NIS2: Regulatory updates on cybersecurity in Italy

published on 12 November 2024 | reading time approx. 3 minutes

IT security has never been such an urgent and crucial issue for organisations, both private and public.

With the introduction of Directive 2022/2555 (“NIS 2”) on 16 October 2024 with the entry into force of the transposing Legislative Decree No. 138/2024 (“Decree”), the regulatory landscape is undergoing a significant evolution that requires immediate attention, introducing certain requirements for risk management and incident reporting while extending its scope to more actors and sectors.

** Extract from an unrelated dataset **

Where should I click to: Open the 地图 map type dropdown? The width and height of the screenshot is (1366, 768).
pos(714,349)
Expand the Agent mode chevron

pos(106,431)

In short, NIS2 obliges organisations to:

develop a risk-based approach to verify the security of infrastructures and improve operational resilience (“assessment”);
assess their level of security risk (“gap analysis”);
identify and adopt appropriate and proportionate technical, operational, and organisational remedial measures to manage the security risks posed to the information and network systems these entities use in their activities or in the provision of their services, and to prevent or minimise the impact of incidents for the recipients of their services and for other services ensure a high level of cybersecurity (“remediation”). These include the reporting of incidents to the CSIRT and the adoption of cybersecurity certification schemes;
monitor their effectiveness (“monitoring”), including by considering the adoption of a Cybersecurity Officer.

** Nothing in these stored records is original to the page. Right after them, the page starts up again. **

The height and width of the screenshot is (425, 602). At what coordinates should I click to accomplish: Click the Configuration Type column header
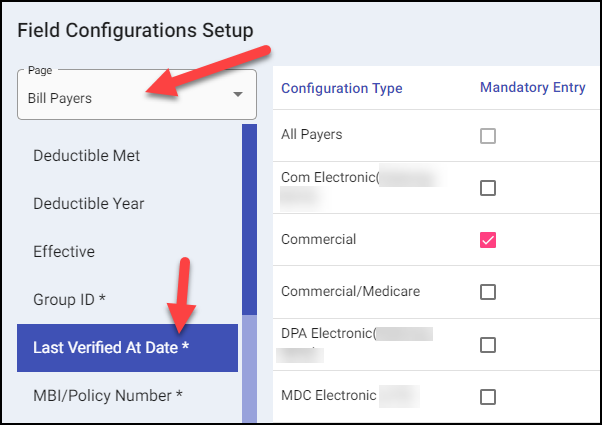(x=341, y=88)
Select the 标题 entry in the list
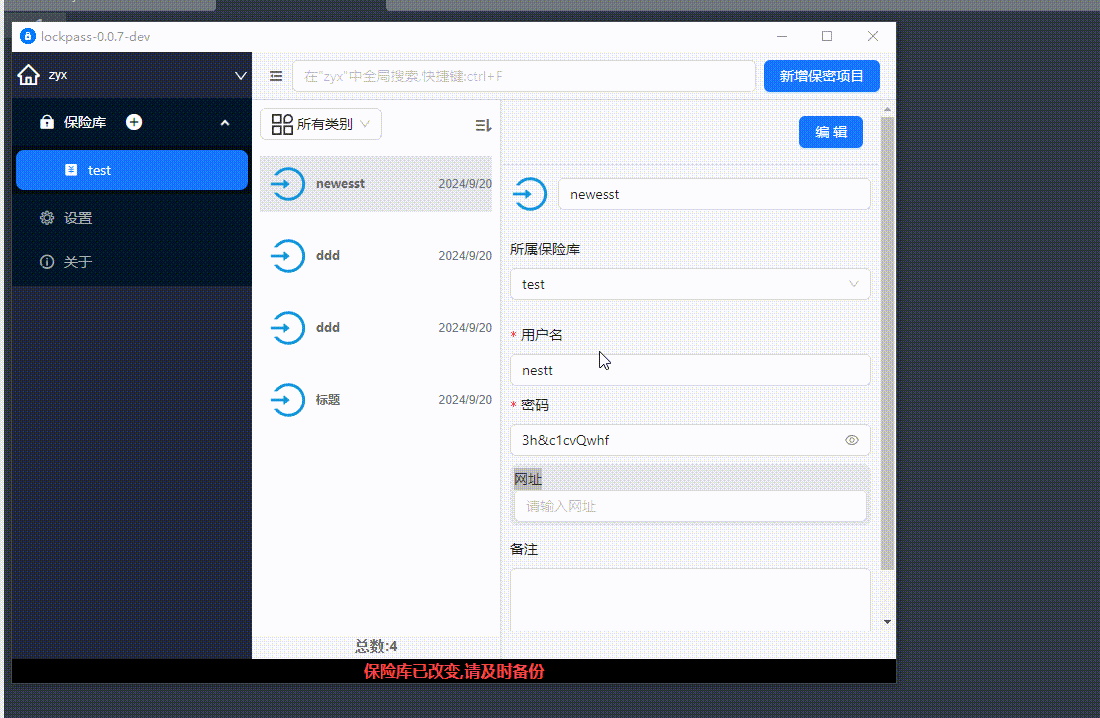Viewport: 1100px width, 718px height. tap(376, 399)
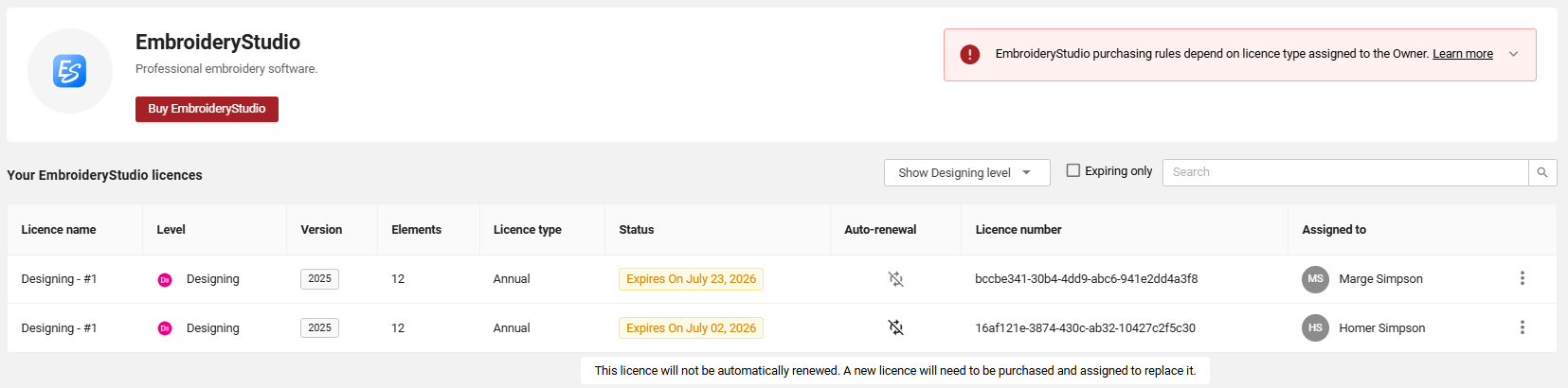Open three-dot menu for Marge Simpson's licence
This screenshot has width=1568, height=388.
(1522, 278)
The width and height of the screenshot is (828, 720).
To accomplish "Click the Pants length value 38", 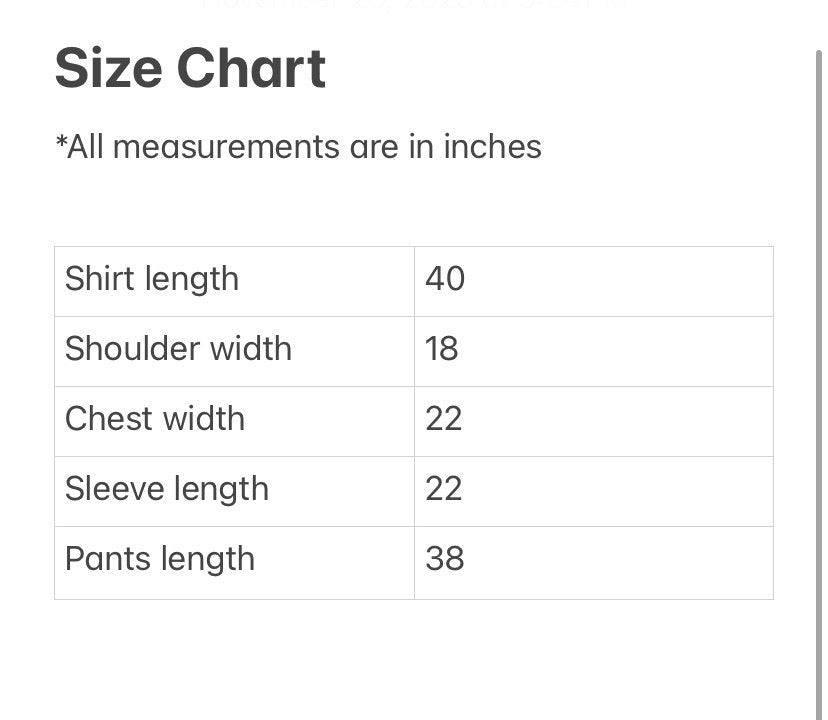I will pos(445,559).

In order to achieve adequate compliance, the Decree sets forth the activities to be carried out and the timeframe, thus helping organisations to prioritise them.

In particular, as a first obligation (timewise) the Decree enshrines that organisations must register on the digital platform made available to the National Cybersecurity Agency (“ACN”) as of 1 January 2025, should the assessment on the applicability of the Directive provide a positive outcome.

Therefore, the abovementioned applicability assessment should be completed before the start of the registration timeframe and, as such, within the end of 2024.

Furthermore, it should be borne in mind that:

by 17 January 2025, domain name system service providers, top-level domain name registry operators, domain name registration service providers, cloud computing service providers, data centre service providers, content delivery network providers, managed service providers, managed security service providers, as well as providers of online marketplaces, online search engines and social networking service platforms, will certainly have to complete registration;
between 1 April 2025 and 15 April 2025, through the platform, ACN will notify registered subjects of their inclusion in the list of essential or important subjects;
by 15 April 2025, those who have received the notification will have to appoint a person in a special deed who will be responsible for fulfilling the obligations of the decree;
between 15 April and 31 May 2025, those who have received the communication will have to provide the additional information required by the regulations. Information stemming precisely from the above-mentioned assessment and gap analysis activities;
remedying and monitoring actions are to be taken from 2026 onwards.

Failure to do so may expose organisations to a severe penalty regime (equal, for example, to a maximum of 0.1 per cent of total annual turnover for essential subjects; 0.07 per cent of total annual turnover for important subjects). Moreover, ACN may even suspend organisations’ services in certain cases.

In light of this, it is therefore necessary for all private and public organisations to first conduct an initial screening regarding the applicability of the new Italian legislation by the end of 2024.